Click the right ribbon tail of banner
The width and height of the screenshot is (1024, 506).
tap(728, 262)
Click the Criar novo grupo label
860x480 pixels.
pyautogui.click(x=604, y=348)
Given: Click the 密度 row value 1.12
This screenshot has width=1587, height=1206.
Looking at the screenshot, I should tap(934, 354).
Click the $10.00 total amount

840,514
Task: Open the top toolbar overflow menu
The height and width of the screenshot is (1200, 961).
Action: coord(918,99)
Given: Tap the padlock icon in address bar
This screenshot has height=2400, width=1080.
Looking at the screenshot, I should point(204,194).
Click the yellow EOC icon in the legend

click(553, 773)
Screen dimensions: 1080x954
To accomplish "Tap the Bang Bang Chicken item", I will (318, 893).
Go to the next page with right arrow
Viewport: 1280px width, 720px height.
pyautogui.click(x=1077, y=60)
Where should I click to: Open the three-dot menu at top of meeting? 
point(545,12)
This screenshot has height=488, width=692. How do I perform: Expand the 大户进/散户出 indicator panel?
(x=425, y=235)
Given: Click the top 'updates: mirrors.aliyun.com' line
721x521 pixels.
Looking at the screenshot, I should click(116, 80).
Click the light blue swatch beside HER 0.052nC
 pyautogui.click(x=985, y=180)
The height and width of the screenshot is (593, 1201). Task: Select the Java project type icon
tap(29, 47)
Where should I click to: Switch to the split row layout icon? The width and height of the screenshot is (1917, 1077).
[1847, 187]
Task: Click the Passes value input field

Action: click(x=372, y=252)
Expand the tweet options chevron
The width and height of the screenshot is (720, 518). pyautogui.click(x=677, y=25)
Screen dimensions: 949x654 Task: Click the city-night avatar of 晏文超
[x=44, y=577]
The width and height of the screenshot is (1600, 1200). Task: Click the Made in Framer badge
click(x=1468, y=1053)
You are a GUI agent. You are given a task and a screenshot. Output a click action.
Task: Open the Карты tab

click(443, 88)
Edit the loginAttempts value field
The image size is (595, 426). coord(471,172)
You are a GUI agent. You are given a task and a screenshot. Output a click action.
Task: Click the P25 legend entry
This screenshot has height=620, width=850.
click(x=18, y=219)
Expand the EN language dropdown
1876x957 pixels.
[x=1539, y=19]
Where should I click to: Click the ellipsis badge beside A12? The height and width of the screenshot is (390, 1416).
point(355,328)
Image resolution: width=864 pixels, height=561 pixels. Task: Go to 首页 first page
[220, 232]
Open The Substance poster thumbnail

★ ★ ★

Your task
Each line of the material with the word "right" in it should be listed.

Written answer
Click the right ribbon tail of banner
Go to the next page with right arrow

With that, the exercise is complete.